2. Wait for all no-log mtrs to finish and add dirty pages to disk.

3. Wait for dirty pages to flush and sync by forcing checkpoint at current LSN.
    - Write dummy mtr to generate redo log
    - Take latest checkpoint
    - Ensures all redo only changes including auto increment (dd buffer table) are persisted. 

4. Enable double write
     ENABLED_RESTRICT -> ENABLED_DBLWR

5. Request another checkpoint

6. Mark that it is safe to recover from crash
     Reset LOG_HEADER_FLAG_CRASH_UNSAFE, LOG_HEADER_FLAG_NO_LOGGING

7. Complete enabling redo log
    ENABLED_DBLWR -> ENABLED
  • How checkpoint ensures Redo only changes are persisted ?

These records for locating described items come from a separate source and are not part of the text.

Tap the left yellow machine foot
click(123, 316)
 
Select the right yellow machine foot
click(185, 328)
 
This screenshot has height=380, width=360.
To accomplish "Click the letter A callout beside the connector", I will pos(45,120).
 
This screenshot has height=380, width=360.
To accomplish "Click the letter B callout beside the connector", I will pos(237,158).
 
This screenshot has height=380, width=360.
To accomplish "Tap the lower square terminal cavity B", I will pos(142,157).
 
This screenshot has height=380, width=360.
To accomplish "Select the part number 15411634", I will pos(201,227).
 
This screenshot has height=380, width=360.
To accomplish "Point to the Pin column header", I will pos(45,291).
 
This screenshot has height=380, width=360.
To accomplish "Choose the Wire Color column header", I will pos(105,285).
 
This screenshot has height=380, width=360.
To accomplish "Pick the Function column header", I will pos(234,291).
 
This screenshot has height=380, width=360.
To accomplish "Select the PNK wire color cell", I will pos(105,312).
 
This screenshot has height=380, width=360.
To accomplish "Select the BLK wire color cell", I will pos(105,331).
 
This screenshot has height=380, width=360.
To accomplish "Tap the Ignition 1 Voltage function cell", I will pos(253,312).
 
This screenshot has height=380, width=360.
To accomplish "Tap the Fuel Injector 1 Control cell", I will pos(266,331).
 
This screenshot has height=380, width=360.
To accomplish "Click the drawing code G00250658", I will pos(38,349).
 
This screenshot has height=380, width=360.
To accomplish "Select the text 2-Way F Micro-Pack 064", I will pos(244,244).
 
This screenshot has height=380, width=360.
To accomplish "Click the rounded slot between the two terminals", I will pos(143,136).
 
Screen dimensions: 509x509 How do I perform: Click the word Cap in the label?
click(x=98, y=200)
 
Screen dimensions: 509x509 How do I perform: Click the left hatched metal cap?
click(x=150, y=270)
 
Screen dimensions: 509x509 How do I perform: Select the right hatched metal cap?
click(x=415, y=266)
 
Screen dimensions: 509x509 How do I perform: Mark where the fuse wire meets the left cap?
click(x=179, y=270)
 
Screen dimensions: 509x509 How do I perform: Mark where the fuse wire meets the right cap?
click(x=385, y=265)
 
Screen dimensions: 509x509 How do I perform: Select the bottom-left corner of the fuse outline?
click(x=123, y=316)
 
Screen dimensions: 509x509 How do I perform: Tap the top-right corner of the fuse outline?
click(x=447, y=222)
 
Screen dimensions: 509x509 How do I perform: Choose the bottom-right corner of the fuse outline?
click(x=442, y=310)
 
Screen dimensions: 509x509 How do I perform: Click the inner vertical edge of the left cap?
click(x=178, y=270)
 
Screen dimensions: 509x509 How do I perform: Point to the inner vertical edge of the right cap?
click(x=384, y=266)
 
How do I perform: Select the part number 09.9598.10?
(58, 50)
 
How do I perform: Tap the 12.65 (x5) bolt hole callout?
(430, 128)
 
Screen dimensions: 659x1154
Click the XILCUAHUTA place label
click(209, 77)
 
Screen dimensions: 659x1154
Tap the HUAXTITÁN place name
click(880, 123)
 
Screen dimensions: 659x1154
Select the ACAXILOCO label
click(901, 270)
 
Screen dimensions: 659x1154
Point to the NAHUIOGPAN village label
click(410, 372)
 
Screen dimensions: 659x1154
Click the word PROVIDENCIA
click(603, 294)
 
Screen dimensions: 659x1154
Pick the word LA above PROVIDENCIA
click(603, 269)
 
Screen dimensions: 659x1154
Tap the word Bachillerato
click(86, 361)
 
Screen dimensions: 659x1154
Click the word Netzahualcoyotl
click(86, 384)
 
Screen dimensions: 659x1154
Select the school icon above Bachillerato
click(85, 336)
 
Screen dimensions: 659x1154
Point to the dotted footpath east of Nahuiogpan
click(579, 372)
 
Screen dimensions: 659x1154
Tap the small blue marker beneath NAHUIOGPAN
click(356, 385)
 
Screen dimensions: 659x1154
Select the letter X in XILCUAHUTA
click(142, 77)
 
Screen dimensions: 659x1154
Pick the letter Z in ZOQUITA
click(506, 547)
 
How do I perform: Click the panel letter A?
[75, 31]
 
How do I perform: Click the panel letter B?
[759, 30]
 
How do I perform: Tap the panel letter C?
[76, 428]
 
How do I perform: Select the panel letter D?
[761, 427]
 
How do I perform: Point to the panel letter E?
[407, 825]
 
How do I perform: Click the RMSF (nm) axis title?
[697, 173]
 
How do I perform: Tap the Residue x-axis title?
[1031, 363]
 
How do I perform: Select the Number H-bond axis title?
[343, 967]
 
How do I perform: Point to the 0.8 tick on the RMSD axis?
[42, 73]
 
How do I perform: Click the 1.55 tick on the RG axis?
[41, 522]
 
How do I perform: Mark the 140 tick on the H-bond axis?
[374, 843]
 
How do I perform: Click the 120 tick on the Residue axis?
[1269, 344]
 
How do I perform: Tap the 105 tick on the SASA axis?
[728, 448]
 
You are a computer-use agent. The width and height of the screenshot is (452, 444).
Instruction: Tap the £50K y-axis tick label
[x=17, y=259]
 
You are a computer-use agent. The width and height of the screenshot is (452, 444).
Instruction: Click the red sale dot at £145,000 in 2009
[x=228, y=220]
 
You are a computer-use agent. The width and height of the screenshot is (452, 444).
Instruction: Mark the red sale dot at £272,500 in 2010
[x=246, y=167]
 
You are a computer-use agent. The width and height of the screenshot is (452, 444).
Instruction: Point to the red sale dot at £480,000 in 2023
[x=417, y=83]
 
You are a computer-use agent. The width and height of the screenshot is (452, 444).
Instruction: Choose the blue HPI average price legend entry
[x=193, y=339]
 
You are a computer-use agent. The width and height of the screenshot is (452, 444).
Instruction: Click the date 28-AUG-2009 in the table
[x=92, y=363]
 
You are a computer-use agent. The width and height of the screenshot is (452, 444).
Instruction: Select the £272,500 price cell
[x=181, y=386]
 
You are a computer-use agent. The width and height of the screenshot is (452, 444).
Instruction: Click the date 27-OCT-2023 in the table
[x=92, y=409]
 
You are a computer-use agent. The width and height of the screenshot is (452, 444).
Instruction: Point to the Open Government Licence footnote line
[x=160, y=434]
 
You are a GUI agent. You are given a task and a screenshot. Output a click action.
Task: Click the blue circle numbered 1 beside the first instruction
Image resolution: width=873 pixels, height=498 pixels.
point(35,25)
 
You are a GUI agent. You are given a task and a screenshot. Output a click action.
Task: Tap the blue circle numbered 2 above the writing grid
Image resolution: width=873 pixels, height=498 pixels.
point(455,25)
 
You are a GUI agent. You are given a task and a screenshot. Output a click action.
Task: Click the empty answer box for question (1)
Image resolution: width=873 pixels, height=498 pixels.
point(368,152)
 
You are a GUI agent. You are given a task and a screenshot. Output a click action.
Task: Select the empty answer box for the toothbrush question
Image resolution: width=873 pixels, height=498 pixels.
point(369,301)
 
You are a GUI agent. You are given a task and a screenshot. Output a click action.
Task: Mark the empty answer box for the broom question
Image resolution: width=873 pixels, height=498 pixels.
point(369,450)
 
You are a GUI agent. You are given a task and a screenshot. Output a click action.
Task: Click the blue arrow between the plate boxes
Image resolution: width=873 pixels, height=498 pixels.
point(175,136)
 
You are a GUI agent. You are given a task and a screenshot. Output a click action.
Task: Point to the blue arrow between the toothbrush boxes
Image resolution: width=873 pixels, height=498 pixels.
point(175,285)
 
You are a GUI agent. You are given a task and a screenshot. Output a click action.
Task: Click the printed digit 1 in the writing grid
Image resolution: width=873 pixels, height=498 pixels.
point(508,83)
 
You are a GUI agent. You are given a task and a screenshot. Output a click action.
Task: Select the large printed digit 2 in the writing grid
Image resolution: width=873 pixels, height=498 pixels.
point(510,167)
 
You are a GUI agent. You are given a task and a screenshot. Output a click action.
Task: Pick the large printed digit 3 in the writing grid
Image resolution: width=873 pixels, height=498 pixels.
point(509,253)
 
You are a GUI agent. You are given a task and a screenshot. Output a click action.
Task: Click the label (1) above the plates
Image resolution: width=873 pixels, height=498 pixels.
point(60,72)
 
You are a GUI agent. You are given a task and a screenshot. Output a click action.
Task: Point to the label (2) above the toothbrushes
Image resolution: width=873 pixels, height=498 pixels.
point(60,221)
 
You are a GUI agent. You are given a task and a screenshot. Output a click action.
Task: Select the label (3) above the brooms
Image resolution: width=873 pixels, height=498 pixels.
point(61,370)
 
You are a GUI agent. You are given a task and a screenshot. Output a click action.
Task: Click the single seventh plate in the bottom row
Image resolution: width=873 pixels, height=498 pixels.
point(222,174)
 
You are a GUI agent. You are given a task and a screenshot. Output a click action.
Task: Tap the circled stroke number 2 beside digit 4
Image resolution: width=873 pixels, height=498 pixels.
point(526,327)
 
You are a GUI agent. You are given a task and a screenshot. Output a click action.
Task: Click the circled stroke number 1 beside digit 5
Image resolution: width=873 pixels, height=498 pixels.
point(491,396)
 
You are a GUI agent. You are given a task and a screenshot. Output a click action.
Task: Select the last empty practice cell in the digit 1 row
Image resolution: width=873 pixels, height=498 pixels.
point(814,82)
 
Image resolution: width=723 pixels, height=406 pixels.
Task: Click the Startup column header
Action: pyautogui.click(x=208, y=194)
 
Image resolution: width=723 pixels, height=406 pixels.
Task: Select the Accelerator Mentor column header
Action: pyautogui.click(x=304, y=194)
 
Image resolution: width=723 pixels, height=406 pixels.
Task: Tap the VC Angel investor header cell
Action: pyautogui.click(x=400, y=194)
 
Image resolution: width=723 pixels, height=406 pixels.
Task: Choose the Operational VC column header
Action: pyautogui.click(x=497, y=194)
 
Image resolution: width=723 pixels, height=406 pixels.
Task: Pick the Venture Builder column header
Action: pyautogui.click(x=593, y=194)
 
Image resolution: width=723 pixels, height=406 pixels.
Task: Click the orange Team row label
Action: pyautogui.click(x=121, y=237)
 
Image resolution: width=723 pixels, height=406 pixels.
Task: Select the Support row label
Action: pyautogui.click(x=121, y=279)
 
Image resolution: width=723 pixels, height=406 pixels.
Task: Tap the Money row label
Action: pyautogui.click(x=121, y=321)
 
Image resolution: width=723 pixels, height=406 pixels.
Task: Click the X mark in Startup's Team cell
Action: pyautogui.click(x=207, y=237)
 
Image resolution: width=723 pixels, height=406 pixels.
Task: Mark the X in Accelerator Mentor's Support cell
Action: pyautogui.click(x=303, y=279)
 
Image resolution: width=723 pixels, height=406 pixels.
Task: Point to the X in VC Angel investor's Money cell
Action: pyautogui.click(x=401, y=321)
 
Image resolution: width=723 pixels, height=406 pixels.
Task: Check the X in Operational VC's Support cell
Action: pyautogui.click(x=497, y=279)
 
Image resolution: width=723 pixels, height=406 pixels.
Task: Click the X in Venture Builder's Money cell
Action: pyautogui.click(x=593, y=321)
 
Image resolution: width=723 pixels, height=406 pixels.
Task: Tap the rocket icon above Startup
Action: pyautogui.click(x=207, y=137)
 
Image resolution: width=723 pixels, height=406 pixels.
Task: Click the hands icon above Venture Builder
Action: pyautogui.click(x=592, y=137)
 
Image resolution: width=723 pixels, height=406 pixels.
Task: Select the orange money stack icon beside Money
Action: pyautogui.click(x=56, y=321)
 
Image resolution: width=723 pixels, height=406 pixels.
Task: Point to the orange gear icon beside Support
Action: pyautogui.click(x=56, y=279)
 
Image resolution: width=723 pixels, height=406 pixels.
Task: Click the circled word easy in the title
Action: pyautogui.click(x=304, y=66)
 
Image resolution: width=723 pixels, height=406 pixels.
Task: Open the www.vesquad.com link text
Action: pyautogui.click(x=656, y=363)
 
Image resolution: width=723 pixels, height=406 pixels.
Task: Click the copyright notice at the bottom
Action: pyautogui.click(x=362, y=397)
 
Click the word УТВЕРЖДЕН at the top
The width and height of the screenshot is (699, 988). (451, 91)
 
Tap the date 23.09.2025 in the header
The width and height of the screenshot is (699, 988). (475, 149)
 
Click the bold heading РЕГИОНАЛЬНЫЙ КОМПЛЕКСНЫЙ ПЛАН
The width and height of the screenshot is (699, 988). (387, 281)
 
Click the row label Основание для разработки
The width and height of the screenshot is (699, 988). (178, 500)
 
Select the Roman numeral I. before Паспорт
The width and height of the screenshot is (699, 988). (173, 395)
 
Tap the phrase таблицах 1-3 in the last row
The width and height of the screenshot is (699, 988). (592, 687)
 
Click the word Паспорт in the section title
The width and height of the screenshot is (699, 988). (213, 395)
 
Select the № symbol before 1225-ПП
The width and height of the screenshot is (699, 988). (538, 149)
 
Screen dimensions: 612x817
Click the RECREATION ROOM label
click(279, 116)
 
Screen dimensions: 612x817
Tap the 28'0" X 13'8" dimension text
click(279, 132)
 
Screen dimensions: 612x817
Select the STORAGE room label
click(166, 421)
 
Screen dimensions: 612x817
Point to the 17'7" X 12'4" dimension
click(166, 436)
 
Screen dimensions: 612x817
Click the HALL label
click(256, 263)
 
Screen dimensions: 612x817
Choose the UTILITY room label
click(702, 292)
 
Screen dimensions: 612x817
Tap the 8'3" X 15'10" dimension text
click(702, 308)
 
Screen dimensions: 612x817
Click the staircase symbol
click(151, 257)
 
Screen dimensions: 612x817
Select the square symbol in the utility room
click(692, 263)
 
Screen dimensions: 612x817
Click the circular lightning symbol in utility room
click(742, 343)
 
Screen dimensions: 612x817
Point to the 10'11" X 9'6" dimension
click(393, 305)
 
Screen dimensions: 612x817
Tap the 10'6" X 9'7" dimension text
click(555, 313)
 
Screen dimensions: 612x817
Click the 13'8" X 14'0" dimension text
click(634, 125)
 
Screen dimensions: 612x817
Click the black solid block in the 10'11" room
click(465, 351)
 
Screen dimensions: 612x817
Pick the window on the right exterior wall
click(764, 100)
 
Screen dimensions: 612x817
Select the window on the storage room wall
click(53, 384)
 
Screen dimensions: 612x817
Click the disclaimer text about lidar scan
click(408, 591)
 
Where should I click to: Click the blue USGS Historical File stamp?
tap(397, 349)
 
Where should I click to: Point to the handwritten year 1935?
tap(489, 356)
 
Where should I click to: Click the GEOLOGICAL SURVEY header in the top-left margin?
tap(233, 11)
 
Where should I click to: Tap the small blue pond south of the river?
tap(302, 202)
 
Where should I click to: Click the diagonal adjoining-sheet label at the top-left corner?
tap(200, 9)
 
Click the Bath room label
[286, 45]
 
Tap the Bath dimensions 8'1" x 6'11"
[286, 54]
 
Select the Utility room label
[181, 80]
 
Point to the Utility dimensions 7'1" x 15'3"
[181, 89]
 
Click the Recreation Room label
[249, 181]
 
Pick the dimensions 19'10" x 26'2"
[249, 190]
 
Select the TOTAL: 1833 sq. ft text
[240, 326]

    1. Checkpoint at any LSN must ensure that all previous operations that generated redo logs before the LSN are persisted otherwise - because redo logs are going to be discarded
    2. Checkpoint never refers to existing redo logs.

So, by 1 & 2 we can claim any redo-only operations that skipped redo log while redo-logging was disabled must have been persisted once the checkpoint is complete.